How to Come Up With Your Parenting Game Plan
You wouldn’t build a house without blueprints, but many of us approach parenting as a day-to-day task without “drawing up” what the finished product, our adult child, should look like. The unintended consequence is that we are easily distracted from the fundamental goals and stressed out by things that may be pretty meaningless in the final analysis.
So how do you map out what you want to instill in your child’s heart and mind? It starts with looking at your core values, those non-negotiable things that you want your child to embrace or possess above all else.
1. Hierarchy. You can get a good start on this process by prioritizing those things that you think most important in life. Do you think that your spiritual life or relationship with God is the fundamental thing that drives your other values? If so, this would be number one on the list. Just under that would likely be character or integrity, then maybe valuing family relationships, etc. Why is it important to rank these things—all of which are good—in a particular order? Because that order will provide clarity in the moments where things seem to conflict or collide.
2. Plan for Training. It’s not enough for you to simply believe these things are important for your child to learn. You must have a plan for how they are going to learn them. If it’s spiritual values, the plan might include church attendance and family devotions. If it’s character traits like honesty or kindness, the training plan will include lots of modeling of these values by you, along with other practical methods of practicing them with your child. Teaching your child a strong work ethic will likely involve rewarding good effort and allowing your child to suffer the consequences of poor effort.
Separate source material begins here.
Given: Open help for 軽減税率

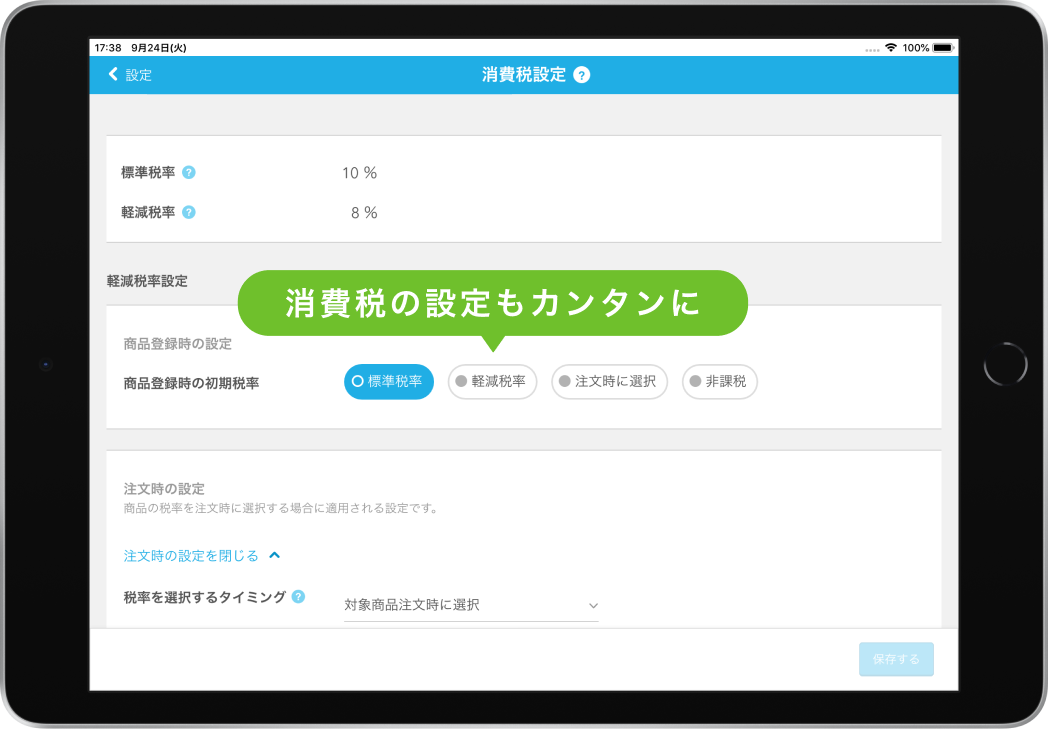Looking at the screenshot, I should point(189,212).
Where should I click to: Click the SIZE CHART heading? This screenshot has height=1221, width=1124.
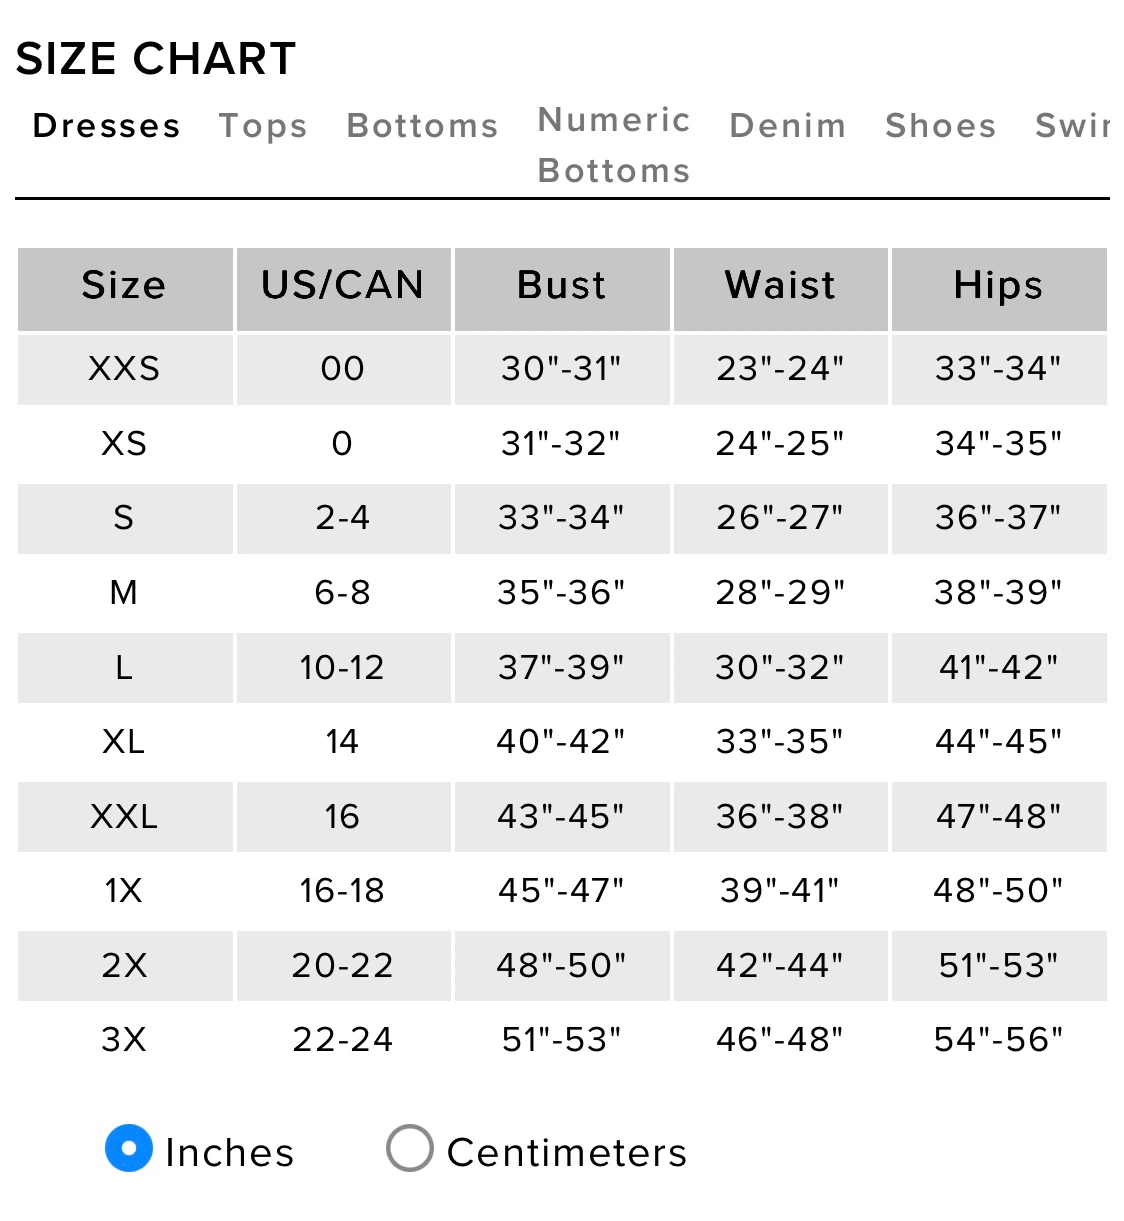[x=156, y=59]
3. Execute and Evaluate. As you work your “plan” for teaching your children what you want them to know, you’ll encounter other challenges or areas of need to address. So, sit down with your spouse regularly to assess where you are with each child in the important areas and evaluate which training methods seem to be effective. While the core values won’t change, the ways of teaching them likely will. What works with one child might be ineffective with another. Don’t be afraid to back up and try a new angle.
4. Seek Advice from Veterans. Is there a family in your church or school whose older children exhibit many of the character traits you’d like to see in your own one day? Don’t be afraid to ask them how they did it! Other moms and dads will be encouraged that their parenting has yielded good outcomes that are obvious to others, and will be glad to share what they learned along the way.